Cancer gene panels (CGPs) are already used in clinical practice to match tumor's genetic profile with available targeted therapies. We aimed to determine if CGPs could also be applied to estimate tumor mutational load and predict clinical benefit to PD-1 and CTLA-4 checkpoint blockade therapy. Whole-exome sequencing (WES) mutation data obtained from melanoma and non-small cell lung cancer (NSCLC) patients published by Snyder et al. 2014 and Rizvi et al. 2015, respectively, were used to select nonsynonymous somatic mutations occurring in genes included in the Foundation Medicine Panel (FM-CGP) and in our own Institutional Panel (HSL-CGP). CGP-mutational load was calculated for each patient using both panels and was associated with clinical outcomes as defined and reported in the original articles. Higher CGP-mutational load was observed in NSCLC patients presenting durable clinical benefit (DCB) to PD-1 blockade (FM-CGP P=0.03, HSL-CGP P=0.01). We also observed that 69% of patients with high CGP-mutational load experienced DCB to PD-1 blockade, as compared to 20% of patients with low CGP-mutational load (FM-CGP and HSL-CGP P=0.01). Noteworthy, predictive accuracy of CGP-mutational load for DCB was not statistically different from that estimated by WES sequencing (P=0.73). Moreover, a high CGP-mutational load was significantly associated with progression-free survival (PFS) in patients treated with PD-1 blockade (FM-CGP P=0.005, HR 0.27, 95% IC 0.105 to 0.669; HSL-CGP P=0.008, HR 0.29, 95% IC 0.116 to 0.719). Similar associations between CGP-mutational load and clinical benefit to CTLA-4 blockade were not observed. In summary, our data reveals that CGPs can be used to estimate mutational load and to predict clinical benefit to PD-1 blockade, with similar accuracy to that reported using WES.

Keywords: PD-1 blockade; cancer-gene panels; immunotherapy; mutational load; response prediction.

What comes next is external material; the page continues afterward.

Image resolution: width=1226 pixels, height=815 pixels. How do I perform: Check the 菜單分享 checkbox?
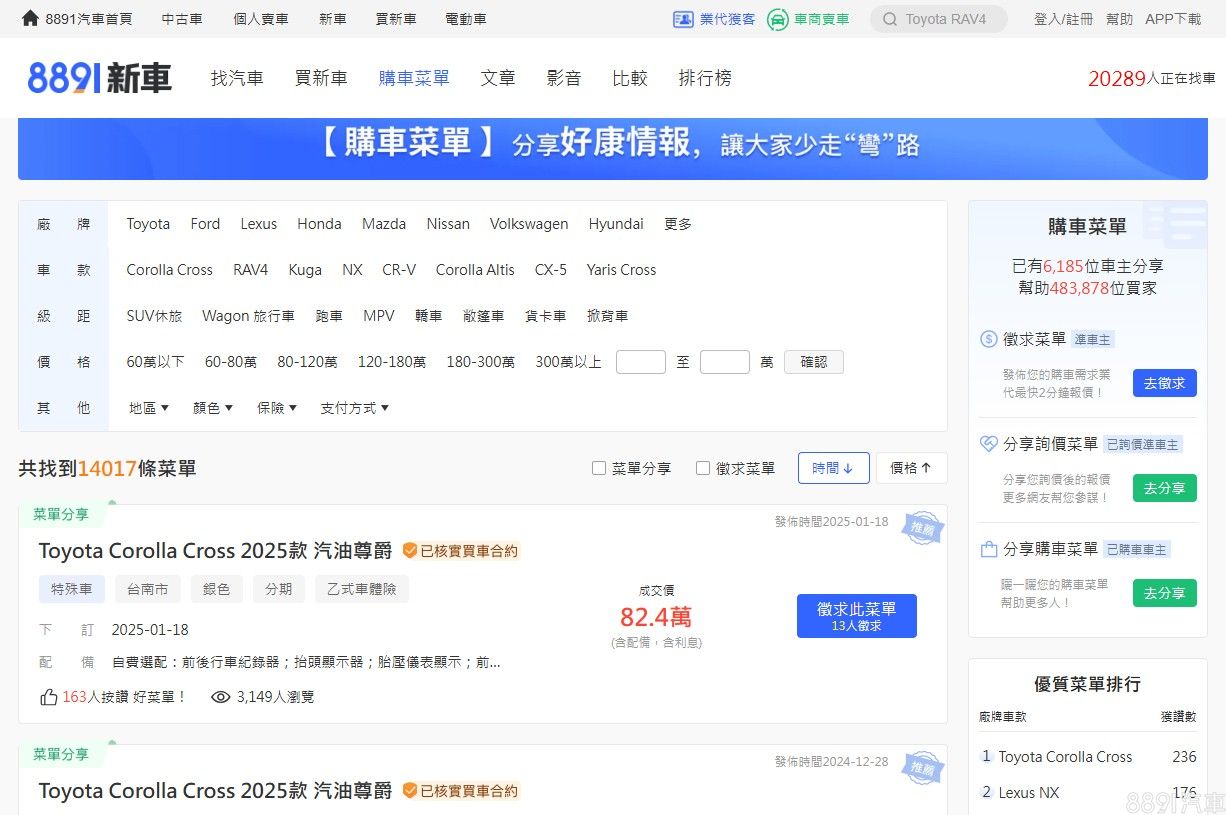click(x=599, y=468)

Figure 1. CGPs-mutational load is significantly associated with clinical benefit of anti-PD-1 therapy in NSCLCs

A. FM-CGP mutational load in patients with DCB (n = 14) compared to those with NDB (n = 17) (median 9 versus 5, Mann-Whitney P = 0.03). B. HSL-CGP mutational load in patients with DCB (n = 14) compared to those with NDB (n = 17) (median 18.5 versus 8, Mann-Whitney P = 0.01). C. Receiver operation characteristic analysis (ROC) curves using FM-CGP, HSL-CGP and WES as predictors of DCB (P = 0.73). D. PFS in tumors with high CGP-mutational load (n = 16) compared to those with low CGP mutational load (n = 15) in FM-CGP (HR 0.26, 95% CI 0.10-0.67, Log-rank P = 0.005). E. PFS in tumors with high CGP-mutational load (n = 16) compared to those with low CGP mutational load (n = 15) in HSL-CGP (HR 0.29, 95% CI 0.11-0.72, Log-rank P = 0.008). In A. and B., median and interquartile ranges of nonsynonymous mutations for each panel are shown, with individual values for each tumor shown with dots.

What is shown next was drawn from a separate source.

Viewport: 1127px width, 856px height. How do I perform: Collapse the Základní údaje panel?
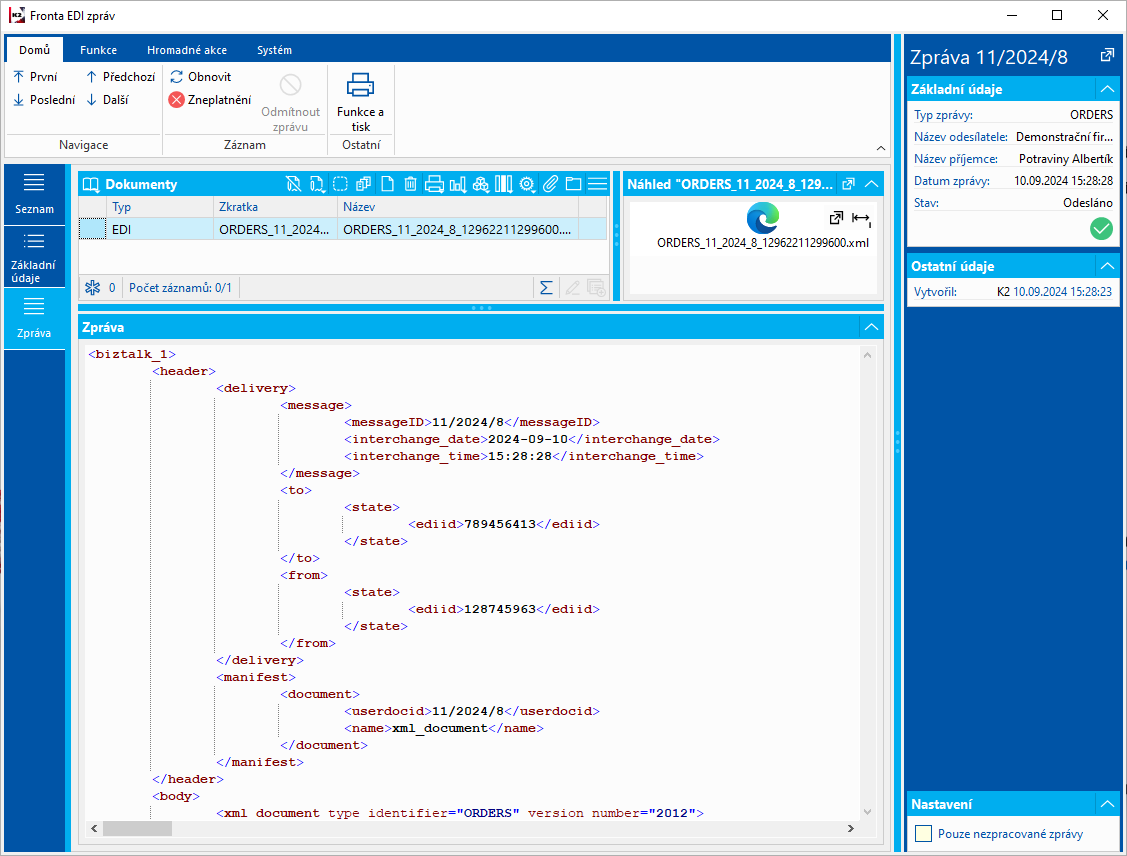point(1106,89)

Figure 2. CGPs-mutational load is not associated with clinical benefit of anti-CTLA-4 therapy in Melanomas

A. FM-CGP mutational load in patients with DCB (n = 37) compared to those with NDB (n = 27) (median 6, Mann-Whitney P = 0.36). B. HSL-CGP mutational load in patients with DCB (n = 37) compared to those with NDB (n = 27) (median 15 versus 8.5, Mann-Whitney P = 0.23). C. PFS in tumors with high CGP-mutational load (n = 30) compared to those with low nonsynonymous burden (n = 34) in FM-CGP (HR 1.10, 95% CI 0.57-2.11, Log-rank P = 0.76). D. PFS in tumors with higher nonsynonymous mutation burden (n = 29) compared to those with low CGP mutational load (n = 35) in HSL-CGP (HR 1.08, 95% CI 0.57-2.05, Log-rank P = 0.81). In A. and B., median and interquartile ranges of nonsynonymous mutations for each panel are shown as horizontal lines, with individual values for each tumor shown as dots.